- **Task requirements**: Write out every one of the rows below as a numbered list, leaving out any blank lines.

- **Data provided**:
+++++
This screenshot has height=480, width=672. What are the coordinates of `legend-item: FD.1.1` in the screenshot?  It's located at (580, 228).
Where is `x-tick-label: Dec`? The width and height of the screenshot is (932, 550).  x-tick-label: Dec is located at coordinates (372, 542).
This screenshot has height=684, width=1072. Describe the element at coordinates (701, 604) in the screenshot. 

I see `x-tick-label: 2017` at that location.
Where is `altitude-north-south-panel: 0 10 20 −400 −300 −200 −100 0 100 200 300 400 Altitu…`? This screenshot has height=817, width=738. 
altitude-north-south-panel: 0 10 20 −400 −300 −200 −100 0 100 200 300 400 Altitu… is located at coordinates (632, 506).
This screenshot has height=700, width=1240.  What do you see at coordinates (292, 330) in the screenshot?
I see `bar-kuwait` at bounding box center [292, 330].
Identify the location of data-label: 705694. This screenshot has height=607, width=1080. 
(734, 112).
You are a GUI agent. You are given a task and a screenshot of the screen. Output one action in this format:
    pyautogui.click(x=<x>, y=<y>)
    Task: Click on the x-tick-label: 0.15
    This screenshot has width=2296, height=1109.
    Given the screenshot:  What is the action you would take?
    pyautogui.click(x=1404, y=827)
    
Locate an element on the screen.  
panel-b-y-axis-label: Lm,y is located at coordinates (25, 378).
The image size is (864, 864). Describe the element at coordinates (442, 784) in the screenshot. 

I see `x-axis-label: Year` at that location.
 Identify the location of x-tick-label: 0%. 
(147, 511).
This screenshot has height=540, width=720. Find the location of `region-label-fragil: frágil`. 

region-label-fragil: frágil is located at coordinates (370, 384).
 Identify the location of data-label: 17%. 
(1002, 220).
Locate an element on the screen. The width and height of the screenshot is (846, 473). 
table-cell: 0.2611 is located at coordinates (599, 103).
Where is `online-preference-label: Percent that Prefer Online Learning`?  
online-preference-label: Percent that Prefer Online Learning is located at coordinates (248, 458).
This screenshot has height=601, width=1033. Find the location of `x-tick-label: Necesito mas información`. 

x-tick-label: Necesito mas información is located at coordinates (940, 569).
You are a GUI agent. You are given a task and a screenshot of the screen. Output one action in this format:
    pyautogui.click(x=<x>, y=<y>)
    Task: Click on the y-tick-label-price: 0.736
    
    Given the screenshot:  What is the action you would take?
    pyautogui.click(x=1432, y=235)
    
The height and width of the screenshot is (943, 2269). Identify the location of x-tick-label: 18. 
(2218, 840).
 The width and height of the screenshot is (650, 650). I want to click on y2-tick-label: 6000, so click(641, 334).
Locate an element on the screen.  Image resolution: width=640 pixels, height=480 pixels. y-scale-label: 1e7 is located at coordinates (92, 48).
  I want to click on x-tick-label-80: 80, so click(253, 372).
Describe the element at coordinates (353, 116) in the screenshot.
+++++
- **Answer to the exercise**:
1. This screenshot has height=480, width=672. What are the coordinates of `legend-item: FD.1.1` in the screenshot?  It's located at (580, 228).
2. Where is `x-tick-label: Dec`? The width and height of the screenshot is (932, 550).  x-tick-label: Dec is located at coordinates (372, 542).
3. This screenshot has height=684, width=1072. Describe the element at coordinates (701, 604) in the screenshot. 
4. I see `x-tick-label: 2017` at that location.
5. Where is `altitude-north-south-panel: 0 10 20 −400 −300 −200 −100 0 100 200 300 400 Altitu…`? This screenshot has height=817, width=738. 
6. altitude-north-south-panel: 0 10 20 −400 −300 −200 −100 0 100 200 300 400 Altitu… is located at coordinates (632, 506).
7. This screenshot has height=700, width=1240.  What do you see at coordinates (292, 330) in the screenshot?
8. I see `bar-kuwait` at bounding box center [292, 330].
9. Identify the location of data-label: 705694. This screenshot has height=607, width=1080. 
10. (734, 112).
11. You are a GUI agent. You are given a task and a screenshot of the screen. Output one action in this format:
12.     pyautogui.click(x=<x>, y=<y>)
13.     Task: Click on the x-tick-label: 0.15
14.     This screenshot has width=2296, height=1109.
15.     Given the screenshot:  What is the action you would take?
16.     pyautogui.click(x=1404, y=827)
17. Locate an element on the screen.  
18. panel-b-y-axis-label: Lm,y is located at coordinates (25, 378).
19. The image size is (864, 864). Describe the element at coordinates (442, 784) in the screenshot. 
20. I see `x-axis-label: Year` at that location.
21.  Identify the location of x-tick-label: 0%. 
22. (147, 511).
23. This screenshot has height=540, width=720. Find the location of `region-label-fragil: frágil`. 
24. region-label-fragil: frágil is located at coordinates (370, 384).
25.  Identify the location of data-label: 17%. 
26. (1002, 220).
27. Locate an element on the screen. The width and height of the screenshot is (846, 473). 
28. table-cell: 0.2611 is located at coordinates (599, 103).
29. Where is `online-preference-label: Percent that Prefer Online Learning`?  
30. online-preference-label: Percent that Prefer Online Learning is located at coordinates (248, 458).
31. This screenshot has height=601, width=1033. Find the location of `x-tick-label: Necesito mas información`. 
32. x-tick-label: Necesito mas información is located at coordinates (940, 569).
33. You are a GUI agent. You are given a task and a screenshot of the screen. Output one action in this format:
34.     pyautogui.click(x=<x>, y=<y>)
35.     Task: Click on the y-tick-label-price: 0.736
36.     Given the screenshot:  What is the action you would take?
37.     pyautogui.click(x=1432, y=235)
38. The height and width of the screenshot is (943, 2269). Identify the location of x-tick-label: 18. 
39. (2218, 840).
40.  The width and height of the screenshot is (650, 650). I want to click on y2-tick-label: 6000, so click(641, 334).
41. Locate an element on the screen.  Image resolution: width=640 pixels, height=480 pixels. y-scale-label: 1e7 is located at coordinates (92, 48).
42.   I want to click on x-tick-label-80: 80, so click(253, 372).
43. Describe the element at coordinates (353, 116) in the screenshot.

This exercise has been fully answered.